Exercise brief
Reproduce, exactly and in full, only the lines below from the one containing "For every named" through the one containing "[Youtube] (1377, 23)".

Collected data
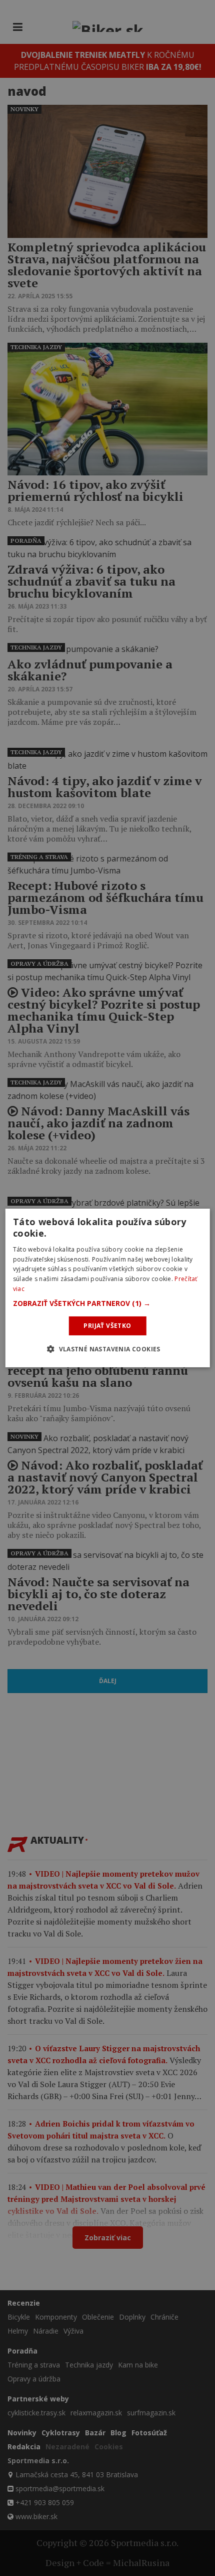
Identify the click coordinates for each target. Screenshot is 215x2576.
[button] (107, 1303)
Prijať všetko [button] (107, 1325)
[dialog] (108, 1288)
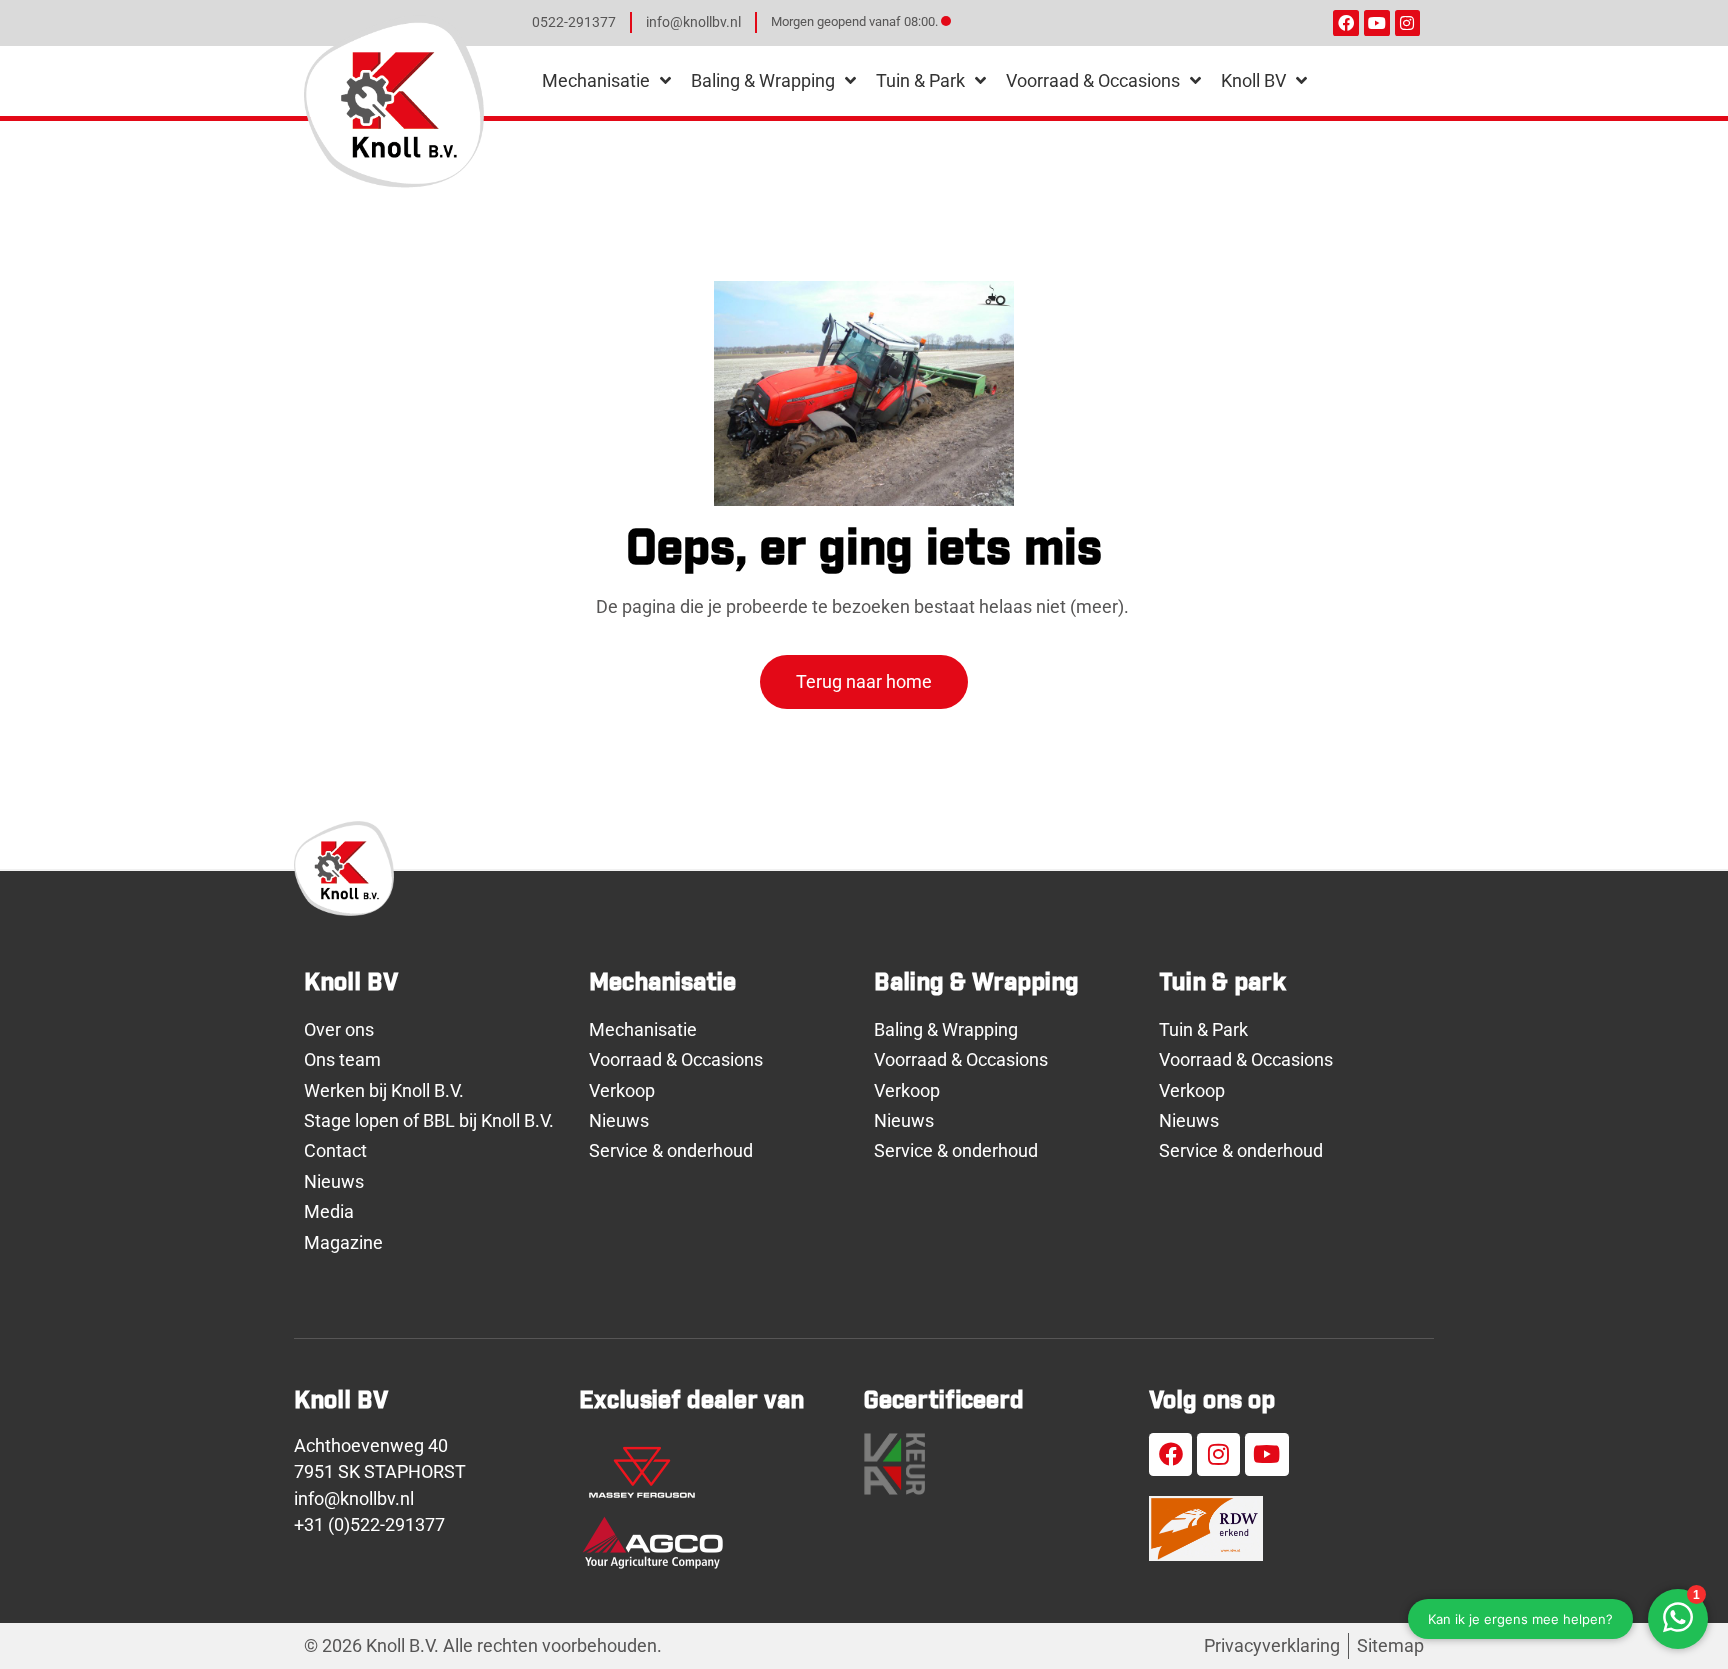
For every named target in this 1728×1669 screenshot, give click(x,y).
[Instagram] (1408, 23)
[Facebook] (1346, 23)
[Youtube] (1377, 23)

* * *

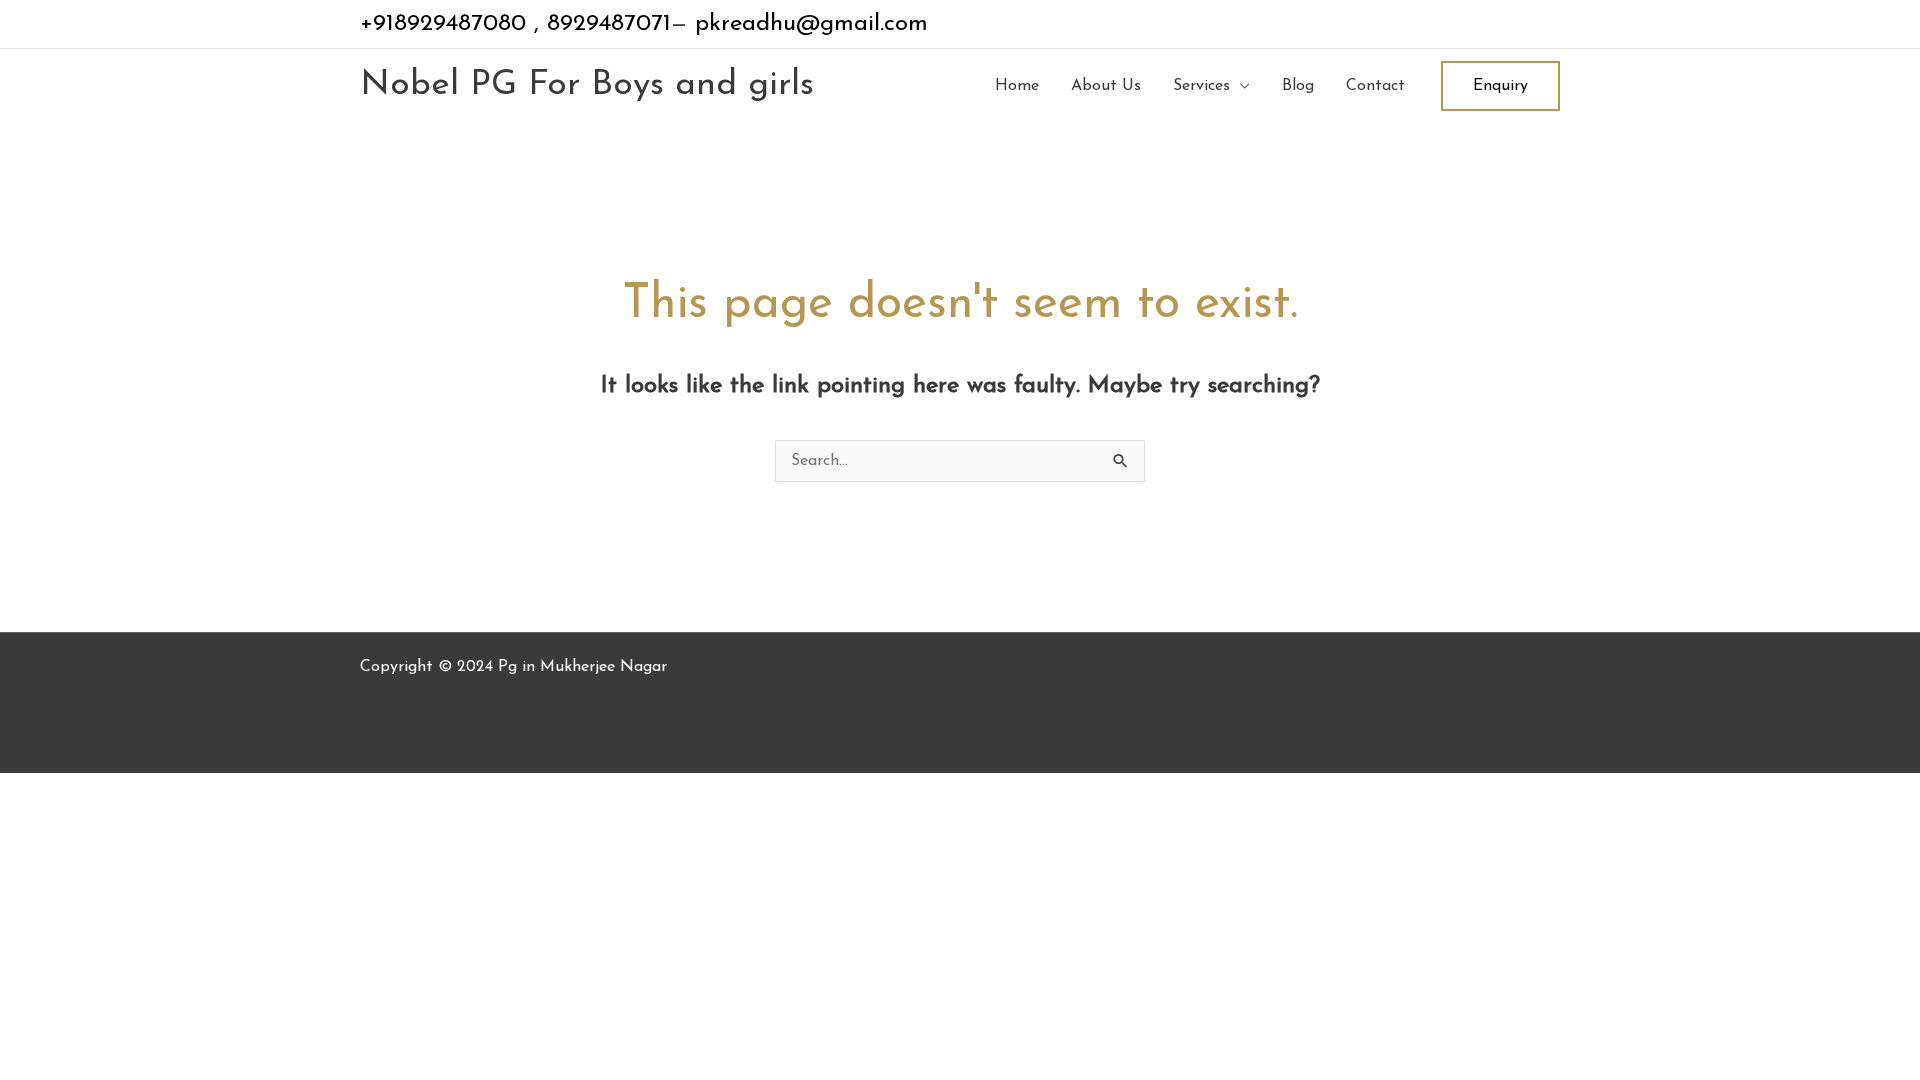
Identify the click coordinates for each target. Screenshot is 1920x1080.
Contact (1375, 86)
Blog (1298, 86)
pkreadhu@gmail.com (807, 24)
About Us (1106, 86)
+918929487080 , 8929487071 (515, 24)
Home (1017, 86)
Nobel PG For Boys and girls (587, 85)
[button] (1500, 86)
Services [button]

Exercise response
For every named target in this 1728×1669 screenshot, give click(x,y).
[Instagram] (1408, 23)
[Facebook] (1346, 23)
[Youtube] (1377, 23)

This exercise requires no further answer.